* EXERCISE: Please rewrite the records below, changing "Image resolution" to "Screenshot size" everywhere it appears and keeping everything else the same.

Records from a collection
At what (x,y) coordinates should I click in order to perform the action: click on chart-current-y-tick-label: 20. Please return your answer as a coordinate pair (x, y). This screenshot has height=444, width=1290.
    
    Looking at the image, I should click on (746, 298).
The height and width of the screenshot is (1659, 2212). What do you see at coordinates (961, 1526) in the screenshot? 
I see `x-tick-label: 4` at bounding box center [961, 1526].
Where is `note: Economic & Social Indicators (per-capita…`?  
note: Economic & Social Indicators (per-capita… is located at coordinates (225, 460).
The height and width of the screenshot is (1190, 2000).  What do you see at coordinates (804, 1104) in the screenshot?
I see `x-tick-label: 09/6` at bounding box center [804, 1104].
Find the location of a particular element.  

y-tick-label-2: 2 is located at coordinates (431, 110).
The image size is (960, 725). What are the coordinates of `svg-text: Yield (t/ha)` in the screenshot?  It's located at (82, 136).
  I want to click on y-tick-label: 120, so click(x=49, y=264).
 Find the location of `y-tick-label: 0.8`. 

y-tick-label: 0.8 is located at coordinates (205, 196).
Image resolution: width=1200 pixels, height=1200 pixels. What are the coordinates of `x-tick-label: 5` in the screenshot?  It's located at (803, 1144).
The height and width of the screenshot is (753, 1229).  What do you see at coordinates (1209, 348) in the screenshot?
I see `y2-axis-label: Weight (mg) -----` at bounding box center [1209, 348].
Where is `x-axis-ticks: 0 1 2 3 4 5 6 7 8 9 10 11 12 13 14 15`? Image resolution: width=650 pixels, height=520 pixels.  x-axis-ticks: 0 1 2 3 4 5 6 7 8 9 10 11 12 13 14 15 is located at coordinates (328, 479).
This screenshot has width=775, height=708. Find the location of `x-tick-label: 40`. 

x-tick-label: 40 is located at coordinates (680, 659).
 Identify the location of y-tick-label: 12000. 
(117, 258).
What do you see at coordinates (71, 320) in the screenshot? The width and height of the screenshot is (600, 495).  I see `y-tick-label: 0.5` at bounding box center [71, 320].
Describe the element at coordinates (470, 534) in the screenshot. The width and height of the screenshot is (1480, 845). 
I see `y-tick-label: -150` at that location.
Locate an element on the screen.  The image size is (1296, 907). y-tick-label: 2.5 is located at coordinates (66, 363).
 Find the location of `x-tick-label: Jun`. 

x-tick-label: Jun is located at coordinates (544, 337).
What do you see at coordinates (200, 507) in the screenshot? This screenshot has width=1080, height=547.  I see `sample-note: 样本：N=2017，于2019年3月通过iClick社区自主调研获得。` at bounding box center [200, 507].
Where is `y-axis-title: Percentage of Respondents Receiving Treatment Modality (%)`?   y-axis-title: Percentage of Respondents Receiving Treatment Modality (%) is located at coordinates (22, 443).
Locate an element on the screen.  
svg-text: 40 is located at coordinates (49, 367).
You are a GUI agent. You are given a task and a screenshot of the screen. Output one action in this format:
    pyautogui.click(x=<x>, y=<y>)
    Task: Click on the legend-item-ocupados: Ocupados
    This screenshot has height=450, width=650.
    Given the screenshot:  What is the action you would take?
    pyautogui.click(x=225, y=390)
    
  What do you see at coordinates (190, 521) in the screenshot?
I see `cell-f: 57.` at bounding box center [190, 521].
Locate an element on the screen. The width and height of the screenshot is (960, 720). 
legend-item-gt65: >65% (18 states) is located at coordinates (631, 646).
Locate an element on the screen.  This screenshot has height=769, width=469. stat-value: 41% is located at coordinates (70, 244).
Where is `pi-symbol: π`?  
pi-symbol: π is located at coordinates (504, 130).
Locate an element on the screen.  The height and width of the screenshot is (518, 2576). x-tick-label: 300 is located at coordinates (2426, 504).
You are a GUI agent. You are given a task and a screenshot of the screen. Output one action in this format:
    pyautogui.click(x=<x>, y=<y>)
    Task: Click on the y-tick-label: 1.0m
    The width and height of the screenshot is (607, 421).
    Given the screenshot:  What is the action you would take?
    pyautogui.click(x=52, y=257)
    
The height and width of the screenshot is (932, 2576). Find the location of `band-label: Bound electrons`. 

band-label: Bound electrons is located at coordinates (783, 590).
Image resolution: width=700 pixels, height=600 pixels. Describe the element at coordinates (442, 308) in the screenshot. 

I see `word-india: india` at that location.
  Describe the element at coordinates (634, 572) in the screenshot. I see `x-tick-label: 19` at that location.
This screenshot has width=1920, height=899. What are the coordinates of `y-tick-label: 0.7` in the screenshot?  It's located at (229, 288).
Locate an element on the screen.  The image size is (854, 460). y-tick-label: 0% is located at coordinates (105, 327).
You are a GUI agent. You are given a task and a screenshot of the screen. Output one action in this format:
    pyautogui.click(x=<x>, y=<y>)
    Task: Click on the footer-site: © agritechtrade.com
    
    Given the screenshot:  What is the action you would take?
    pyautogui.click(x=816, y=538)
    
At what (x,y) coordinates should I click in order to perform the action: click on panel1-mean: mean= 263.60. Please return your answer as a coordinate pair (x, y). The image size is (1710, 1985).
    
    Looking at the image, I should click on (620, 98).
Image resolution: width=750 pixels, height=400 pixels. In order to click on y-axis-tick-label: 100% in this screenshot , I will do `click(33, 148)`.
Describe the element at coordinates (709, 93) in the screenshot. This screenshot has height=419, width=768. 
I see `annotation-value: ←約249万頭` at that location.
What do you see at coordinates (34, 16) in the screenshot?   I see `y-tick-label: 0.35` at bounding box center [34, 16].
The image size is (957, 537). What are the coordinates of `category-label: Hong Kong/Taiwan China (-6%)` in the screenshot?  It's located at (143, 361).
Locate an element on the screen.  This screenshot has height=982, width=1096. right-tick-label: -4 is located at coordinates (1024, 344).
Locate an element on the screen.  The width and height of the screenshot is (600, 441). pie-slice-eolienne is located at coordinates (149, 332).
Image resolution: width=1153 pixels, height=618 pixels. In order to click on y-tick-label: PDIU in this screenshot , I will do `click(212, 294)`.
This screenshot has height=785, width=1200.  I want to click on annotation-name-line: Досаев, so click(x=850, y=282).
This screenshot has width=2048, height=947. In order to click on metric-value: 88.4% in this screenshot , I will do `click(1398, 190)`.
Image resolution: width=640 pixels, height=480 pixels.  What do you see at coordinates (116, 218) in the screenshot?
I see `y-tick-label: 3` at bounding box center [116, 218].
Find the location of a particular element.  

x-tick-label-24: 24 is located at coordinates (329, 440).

* OUTPUT:
At what (x,y) coordinates should I click in order to perform the action: click on chart-current-y-tick-label: 20. Please return your answer as a coordinate pair (x, y). This screenshot has height=444, width=1290.
    
    Looking at the image, I should click on (746, 298).
The height and width of the screenshot is (1659, 2212). What do you see at coordinates (961, 1526) in the screenshot? 
I see `x-tick-label: 4` at bounding box center [961, 1526].
Where is `note: Economic & Social Indicators (per-capita…`?  
note: Economic & Social Indicators (per-capita… is located at coordinates (225, 460).
The height and width of the screenshot is (1190, 2000).  What do you see at coordinates (804, 1104) in the screenshot?
I see `x-tick-label: 09/6` at bounding box center [804, 1104].
Find the location of a particular element.  

y-tick-label-2: 2 is located at coordinates (431, 110).
The image size is (960, 725). What are the coordinates of `svg-text: Yield (t/ha)` in the screenshot?  It's located at (82, 136).
  I want to click on y-tick-label: 120, so click(x=49, y=264).
 Find the location of `y-tick-label: 0.8`. 

y-tick-label: 0.8 is located at coordinates (205, 196).
Screenshot size: width=1200 pixels, height=1200 pixels. What are the coordinates of `x-tick-label: 5` in the screenshot?  It's located at (803, 1144).
The height and width of the screenshot is (753, 1229).  What do you see at coordinates (1209, 348) in the screenshot?
I see `y2-axis-label: Weight (mg) -----` at bounding box center [1209, 348].
Where is `x-axis-ticks: 0 1 2 3 4 5 6 7 8 9 10 11 12 13 14 15`? Screenshot size: width=650 pixels, height=520 pixels.  x-axis-ticks: 0 1 2 3 4 5 6 7 8 9 10 11 12 13 14 15 is located at coordinates (328, 479).
This screenshot has width=775, height=708. Find the location of `x-tick-label: 40`. 

x-tick-label: 40 is located at coordinates (680, 659).
 Identify the location of y-tick-label: 12000. 
(117, 258).
What do you see at coordinates (71, 320) in the screenshot? The width and height of the screenshot is (600, 495).  I see `y-tick-label: 0.5` at bounding box center [71, 320].
Describe the element at coordinates (470, 534) in the screenshot. The width and height of the screenshot is (1480, 845). 
I see `y-tick-label: -150` at that location.
Locate an element on the screen.  The image size is (1296, 907). y-tick-label: 2.5 is located at coordinates (66, 363).
 Find the location of `x-tick-label: Jun`. 

x-tick-label: Jun is located at coordinates (544, 337).
What do you see at coordinates (200, 507) in the screenshot? This screenshot has width=1080, height=547.  I see `sample-note: 样本：N=2017，于2019年3月通过iClick社区自主调研获得。` at bounding box center [200, 507].
Where is `y-axis-title: Percentage of Respondents Receiving Treatment Modality (%)`?   y-axis-title: Percentage of Respondents Receiving Treatment Modality (%) is located at coordinates (22, 443).
Locate an element on the screen.  
svg-text: 40 is located at coordinates (49, 367).
You are a GUI agent. You are given a task and a screenshot of the screen. Output one action in this format:
    pyautogui.click(x=<x>, y=<y>)
    Task: Click on the legend-item-ocupados: Ocupados
    This screenshot has height=450, width=650.
    Given the screenshot:  What is the action you would take?
    pyautogui.click(x=225, y=390)
    
  What do you see at coordinates (190, 521) in the screenshot?
I see `cell-f: 57.` at bounding box center [190, 521].
Locate an element on the screen. The width and height of the screenshot is (960, 720). 
legend-item-gt65: >65% (18 states) is located at coordinates (631, 646).
Locate an element on the screen.  This screenshot has height=769, width=469. stat-value: 41% is located at coordinates (70, 244).
Where is `pi-symbol: π`?  
pi-symbol: π is located at coordinates (504, 130).
Locate an element on the screen.  The height and width of the screenshot is (518, 2576). x-tick-label: 300 is located at coordinates (2426, 504).
You are a GUI agent. You are given a task and a screenshot of the screen. Output one action in this format:
    pyautogui.click(x=<x>, y=<y>)
    Task: Click on the y-tick-label: 1.0m
    The width and height of the screenshot is (607, 421).
    Given the screenshot:  What is the action you would take?
    pyautogui.click(x=52, y=257)
    
The height and width of the screenshot is (932, 2576). Find the location of `band-label: Bound electrons`. 

band-label: Bound electrons is located at coordinates (783, 590).
Screenshot size: width=700 pixels, height=600 pixels. Describe the element at coordinates (442, 308) in the screenshot. 

I see `word-india: india` at that location.
  Describe the element at coordinates (634, 572) in the screenshot. I see `x-tick-label: 19` at that location.
This screenshot has width=1920, height=899. What are the coordinates of `y-tick-label: 0.7` in the screenshot?  It's located at (229, 288).
Locate an element on the screen.  The image size is (854, 460). y-tick-label: 0% is located at coordinates (105, 327).
You are a GUI agent. You are given a task and a screenshot of the screen. Output one action in this format:
    pyautogui.click(x=<x>, y=<y>)
    Task: Click on the footer-site: © agritechtrade.com
    
    Given the screenshot:  What is the action you would take?
    pyautogui.click(x=816, y=538)
    
At what (x,y) coordinates should I click in order to perform the action: click on panel1-mean: mean= 263.60. Please return your answer as a coordinate pair (x, y). The image size is (1710, 1985).
    
    Looking at the image, I should click on (620, 98).
Screenshot size: width=750 pixels, height=400 pixels. In order to click on y-axis-tick-label: 100% in this screenshot , I will do `click(33, 148)`.
Describe the element at coordinates (709, 93) in the screenshot. This screenshot has height=419, width=768. 
I see `annotation-value: ←約249万頭` at that location.
What do you see at coordinates (34, 16) in the screenshot?   I see `y-tick-label: 0.35` at bounding box center [34, 16].
The image size is (957, 537). What are the coordinates of `category-label: Hong Kong/Taiwan China (-6%)` in the screenshot?  It's located at (143, 361).
Locate an element on the screen.  This screenshot has height=982, width=1096. right-tick-label: -4 is located at coordinates (1024, 344).
Locate an element on the screen.  The width and height of the screenshot is (600, 441). pie-slice-eolienne is located at coordinates (149, 332).
Screenshot size: width=1153 pixels, height=618 pixels. In order to click on y-tick-label: PDIU in this screenshot , I will do `click(212, 294)`.
This screenshot has height=785, width=1200.  I want to click on annotation-name-line: Досаев, so click(x=850, y=282).
This screenshot has width=2048, height=947. In order to click on metric-value: 88.4% in this screenshot , I will do `click(1398, 190)`.
Screenshot size: width=640 pixels, height=480 pixels.  What do you see at coordinates (116, 218) in the screenshot?
I see `y-tick-label: 3` at bounding box center [116, 218].
Find the location of a particular element.  

x-tick-label-24: 24 is located at coordinates (329, 440).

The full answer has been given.